Let $V_{i, x} = $ value of the best solution that:
1. considers the first $i$ items
2. has total size $\leq x$

For $i \in \{1, 2, \cdots, n\}$ and any $x$,
$$
V_{i, x} = \max
\begin{cases}
V_{(i-1), x} & \text{case} \; 1 \; \text{, item}\; i \; \text{excluded} \\
V_{(i-1), (x-w_i)} + v_i & \text{case} \; 2 \; \text{, item}\; i \; \text{included} \\
\end{cases}
$$
We seek to choose the maximum of the 2 cases.

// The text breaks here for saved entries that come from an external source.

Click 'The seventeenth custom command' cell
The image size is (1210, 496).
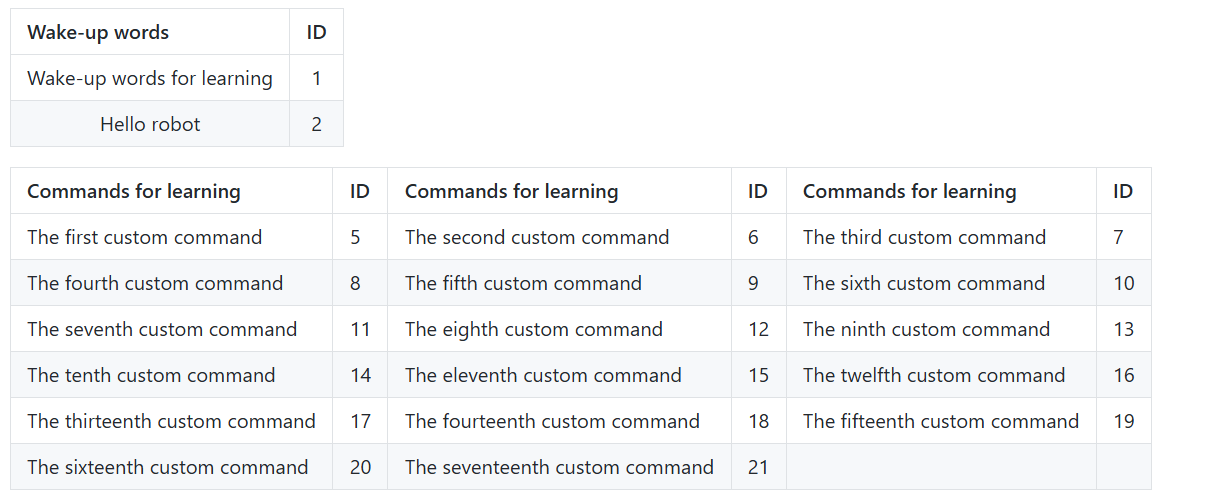point(559,467)
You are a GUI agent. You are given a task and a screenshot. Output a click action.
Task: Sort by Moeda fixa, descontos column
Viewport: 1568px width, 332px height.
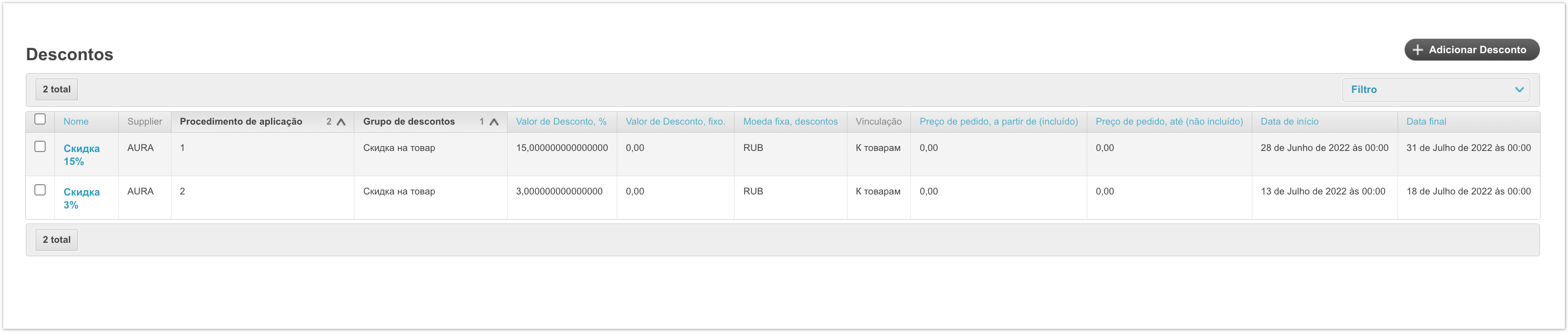pos(790,121)
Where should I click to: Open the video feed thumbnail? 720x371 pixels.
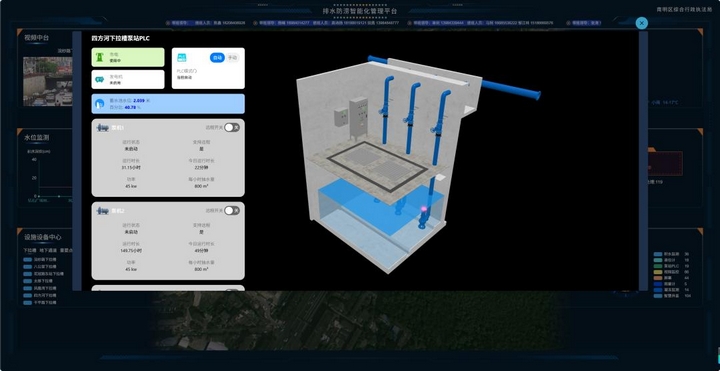[48, 81]
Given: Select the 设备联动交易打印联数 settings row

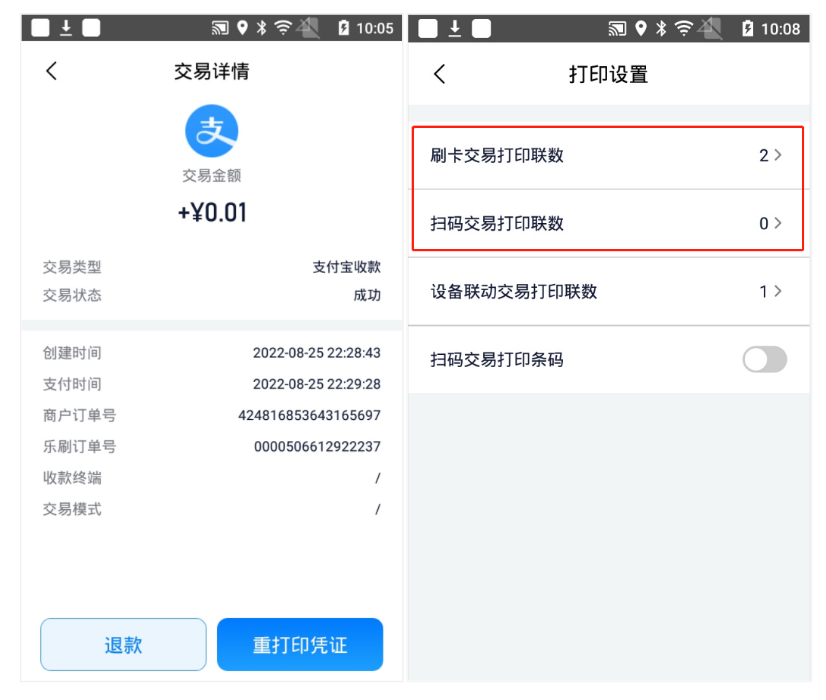Looking at the screenshot, I should tap(609, 291).
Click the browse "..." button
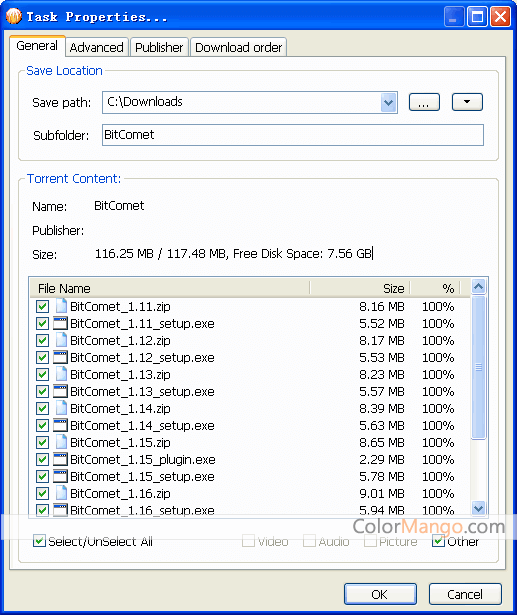This screenshot has width=517, height=615. click(424, 102)
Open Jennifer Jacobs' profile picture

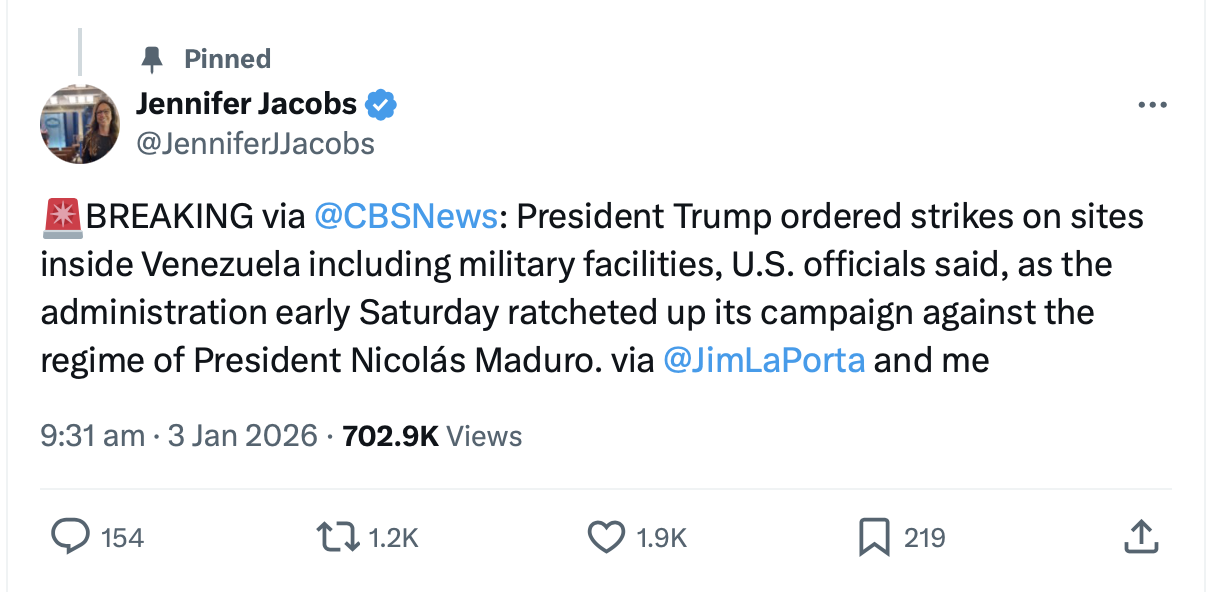pos(80,123)
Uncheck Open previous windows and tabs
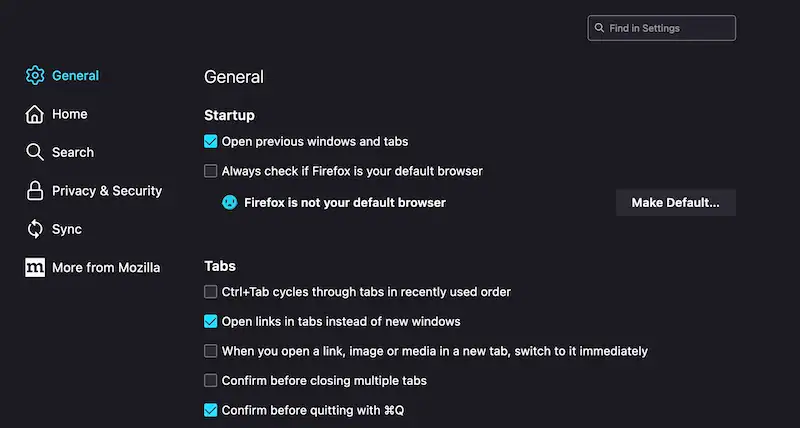 click(211, 142)
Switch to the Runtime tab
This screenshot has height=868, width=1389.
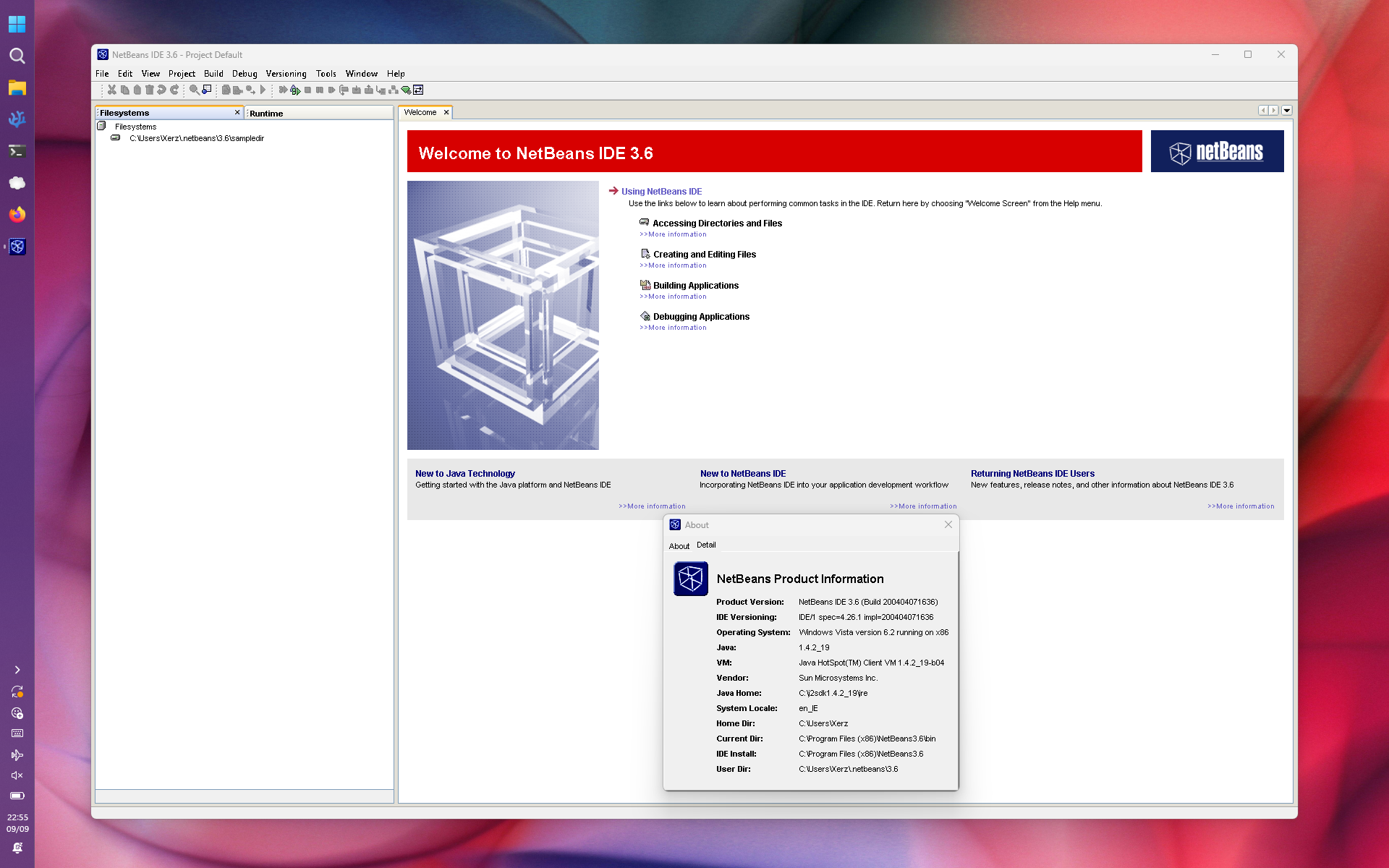266,114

Note that if $w_i > x$, we can only carry out case 1.

Space of subproblems.
1. All possible prefix of items $\{1, 2, \cdots, i\}$
2. All possible residual capacities $x \in \{0, 1, 2, \cdots, W\}$



## Psuedocode
```
Knapsack():
    Let A = 2D array
    
    A[0, x] = 0 for x = 0, 1, 2, ... ,W

    For i = 1 to n:
        For x = 0 to W:
            
            if w_i > x:

                A[i, x] = A[i-1, x]

            else:
                A[i, x] = max(
                    A[i-1, x]
                    A[i-1, x-w_i] + v_i
                )

    Return A[n, W]
```

This returns the value of the optimal solution. We can reconstruct the list of jobs

```

i = n
x = W

while i > 0:

    if A[i-1, x] > A[i-1, x-w_i] + v_i: (case 1)
        i -= 1

        v_i not included

    else: (case 2)
        i -= 1
        x -= w_i

        v_i included

```

Example
![example](img/knapsack%20example.png)

# Sequence Alignment 

Given a pair of strings, compute the [Needleman-Wunsch Score](https://en.wikipedia.org/wiki/Needleman%E2%80%93Wunsch_algorithm#:~:text=The%20Needleman%E2%80%93Wunsch%20algorithm%20is%20still%20widely%20used%20for%20optimal,alignments%20having%20the%20highest%20score.)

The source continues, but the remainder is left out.